[START RECORDED INFORMATION]

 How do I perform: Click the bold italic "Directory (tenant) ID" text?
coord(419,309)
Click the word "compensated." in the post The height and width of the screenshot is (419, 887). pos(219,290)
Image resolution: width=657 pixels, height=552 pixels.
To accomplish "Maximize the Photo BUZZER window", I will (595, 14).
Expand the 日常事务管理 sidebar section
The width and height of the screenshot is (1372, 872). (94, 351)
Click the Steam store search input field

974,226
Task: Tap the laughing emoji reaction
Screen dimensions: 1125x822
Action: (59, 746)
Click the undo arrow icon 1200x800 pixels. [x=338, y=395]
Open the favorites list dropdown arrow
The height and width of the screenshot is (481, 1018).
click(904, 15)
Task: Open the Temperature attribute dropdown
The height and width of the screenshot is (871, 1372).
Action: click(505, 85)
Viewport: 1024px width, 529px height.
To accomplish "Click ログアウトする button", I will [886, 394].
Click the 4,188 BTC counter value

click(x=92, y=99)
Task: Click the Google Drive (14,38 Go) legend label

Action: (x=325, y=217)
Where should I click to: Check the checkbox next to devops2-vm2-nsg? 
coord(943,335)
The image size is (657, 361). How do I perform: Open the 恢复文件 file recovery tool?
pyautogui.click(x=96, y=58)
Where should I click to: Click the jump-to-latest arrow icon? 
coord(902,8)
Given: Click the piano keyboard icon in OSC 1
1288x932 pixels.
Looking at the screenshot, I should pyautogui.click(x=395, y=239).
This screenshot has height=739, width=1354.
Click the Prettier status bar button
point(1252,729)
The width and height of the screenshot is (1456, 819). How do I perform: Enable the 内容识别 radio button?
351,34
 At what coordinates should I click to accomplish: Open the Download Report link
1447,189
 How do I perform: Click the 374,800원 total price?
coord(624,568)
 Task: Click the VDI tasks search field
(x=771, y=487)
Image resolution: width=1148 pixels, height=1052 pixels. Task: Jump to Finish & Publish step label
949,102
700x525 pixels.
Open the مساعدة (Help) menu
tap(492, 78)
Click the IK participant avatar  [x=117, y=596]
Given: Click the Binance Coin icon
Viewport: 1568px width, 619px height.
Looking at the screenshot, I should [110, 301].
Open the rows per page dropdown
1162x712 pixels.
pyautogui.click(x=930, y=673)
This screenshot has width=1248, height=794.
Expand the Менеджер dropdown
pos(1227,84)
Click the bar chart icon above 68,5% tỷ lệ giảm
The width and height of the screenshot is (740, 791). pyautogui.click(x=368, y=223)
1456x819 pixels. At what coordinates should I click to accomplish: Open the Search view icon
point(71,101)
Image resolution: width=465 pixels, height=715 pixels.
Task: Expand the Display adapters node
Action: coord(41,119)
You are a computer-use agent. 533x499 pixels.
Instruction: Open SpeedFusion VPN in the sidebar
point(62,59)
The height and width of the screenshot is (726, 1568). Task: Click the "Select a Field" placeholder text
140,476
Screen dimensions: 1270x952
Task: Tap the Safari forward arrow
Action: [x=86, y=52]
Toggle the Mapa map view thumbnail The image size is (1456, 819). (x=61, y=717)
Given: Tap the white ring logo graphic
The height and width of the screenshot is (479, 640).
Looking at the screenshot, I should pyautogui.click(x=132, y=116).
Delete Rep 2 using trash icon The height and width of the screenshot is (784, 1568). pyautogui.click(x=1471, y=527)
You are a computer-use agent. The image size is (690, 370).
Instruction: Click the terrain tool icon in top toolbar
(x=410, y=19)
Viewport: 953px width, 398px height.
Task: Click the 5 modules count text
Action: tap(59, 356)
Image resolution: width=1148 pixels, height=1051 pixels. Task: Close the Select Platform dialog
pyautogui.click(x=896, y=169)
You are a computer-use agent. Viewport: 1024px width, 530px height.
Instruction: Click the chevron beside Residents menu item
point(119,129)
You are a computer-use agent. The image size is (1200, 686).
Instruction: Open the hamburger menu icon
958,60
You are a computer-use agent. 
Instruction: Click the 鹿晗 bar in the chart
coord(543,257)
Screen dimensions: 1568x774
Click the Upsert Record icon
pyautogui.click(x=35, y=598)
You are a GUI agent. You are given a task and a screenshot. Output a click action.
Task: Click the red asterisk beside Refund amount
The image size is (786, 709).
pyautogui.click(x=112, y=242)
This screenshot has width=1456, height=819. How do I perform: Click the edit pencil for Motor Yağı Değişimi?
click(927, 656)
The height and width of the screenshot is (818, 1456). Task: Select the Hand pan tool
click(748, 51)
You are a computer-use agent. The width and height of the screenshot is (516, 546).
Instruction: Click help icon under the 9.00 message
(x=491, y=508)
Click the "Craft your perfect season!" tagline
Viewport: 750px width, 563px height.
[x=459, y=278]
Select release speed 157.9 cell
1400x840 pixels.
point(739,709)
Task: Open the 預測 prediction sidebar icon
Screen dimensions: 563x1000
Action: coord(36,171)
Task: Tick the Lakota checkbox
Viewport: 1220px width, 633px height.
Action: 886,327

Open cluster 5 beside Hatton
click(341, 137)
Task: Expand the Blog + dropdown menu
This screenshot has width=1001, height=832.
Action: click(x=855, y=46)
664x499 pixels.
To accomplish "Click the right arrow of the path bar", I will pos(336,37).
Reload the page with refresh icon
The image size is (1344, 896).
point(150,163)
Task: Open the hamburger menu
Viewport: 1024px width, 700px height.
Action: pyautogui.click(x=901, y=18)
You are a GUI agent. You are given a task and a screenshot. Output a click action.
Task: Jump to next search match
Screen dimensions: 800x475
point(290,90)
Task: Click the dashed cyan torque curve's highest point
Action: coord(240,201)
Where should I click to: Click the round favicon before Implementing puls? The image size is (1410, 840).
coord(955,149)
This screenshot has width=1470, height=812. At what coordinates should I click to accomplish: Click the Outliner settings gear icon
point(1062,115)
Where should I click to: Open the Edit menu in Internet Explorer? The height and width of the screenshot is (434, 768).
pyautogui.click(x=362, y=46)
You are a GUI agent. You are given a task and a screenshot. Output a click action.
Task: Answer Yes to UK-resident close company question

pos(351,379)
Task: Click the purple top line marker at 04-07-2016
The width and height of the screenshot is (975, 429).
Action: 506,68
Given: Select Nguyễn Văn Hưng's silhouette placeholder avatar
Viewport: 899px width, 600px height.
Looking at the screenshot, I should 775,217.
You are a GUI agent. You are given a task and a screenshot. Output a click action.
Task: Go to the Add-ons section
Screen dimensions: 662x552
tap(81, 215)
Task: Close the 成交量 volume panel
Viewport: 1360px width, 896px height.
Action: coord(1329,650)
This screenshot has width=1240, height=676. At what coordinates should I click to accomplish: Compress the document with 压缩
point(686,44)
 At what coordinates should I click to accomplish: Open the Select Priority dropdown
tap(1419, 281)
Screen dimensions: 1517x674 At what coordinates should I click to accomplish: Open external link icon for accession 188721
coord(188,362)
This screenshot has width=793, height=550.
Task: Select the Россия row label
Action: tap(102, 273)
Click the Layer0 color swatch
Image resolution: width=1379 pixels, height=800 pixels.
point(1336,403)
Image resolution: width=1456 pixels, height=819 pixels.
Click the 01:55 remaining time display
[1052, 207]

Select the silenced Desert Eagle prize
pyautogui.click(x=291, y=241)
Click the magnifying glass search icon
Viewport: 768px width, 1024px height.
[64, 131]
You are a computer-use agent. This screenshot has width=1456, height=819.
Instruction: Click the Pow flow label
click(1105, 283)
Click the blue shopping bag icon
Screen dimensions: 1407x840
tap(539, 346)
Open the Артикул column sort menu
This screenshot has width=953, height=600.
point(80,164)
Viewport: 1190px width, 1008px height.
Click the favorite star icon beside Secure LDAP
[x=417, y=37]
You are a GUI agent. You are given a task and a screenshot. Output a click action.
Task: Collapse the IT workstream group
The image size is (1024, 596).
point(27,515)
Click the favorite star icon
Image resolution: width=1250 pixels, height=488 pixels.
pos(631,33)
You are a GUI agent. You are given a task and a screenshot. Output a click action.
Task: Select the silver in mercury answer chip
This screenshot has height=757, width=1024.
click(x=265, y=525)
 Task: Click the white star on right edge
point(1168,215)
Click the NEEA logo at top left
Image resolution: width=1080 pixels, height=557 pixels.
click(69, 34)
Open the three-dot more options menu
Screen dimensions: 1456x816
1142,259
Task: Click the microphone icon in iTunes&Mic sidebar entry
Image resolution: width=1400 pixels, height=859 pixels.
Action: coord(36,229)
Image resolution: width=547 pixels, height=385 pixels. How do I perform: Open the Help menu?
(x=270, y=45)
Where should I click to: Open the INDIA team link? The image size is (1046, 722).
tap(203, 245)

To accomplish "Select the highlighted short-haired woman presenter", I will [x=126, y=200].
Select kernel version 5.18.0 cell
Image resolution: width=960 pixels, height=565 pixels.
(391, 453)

[END RECORDED INFORMATION]

Reproduce the part of the records that opens with the line containing "Open cluster 5 beside Hatton" and closes with the line containing "I will pos(336,37).", substituting "breadcrumb bar" for "path bar" and leaving everything else unchanged.

Open cluster 5 beside Hatton
click(341, 137)
Task: Expand the Blog + dropdown menu
This screenshot has width=1001, height=832.
Action: click(x=855, y=46)
664x499 pixels.
To accomplish "Click the right arrow of the breadcrumb bar", I will pos(336,37).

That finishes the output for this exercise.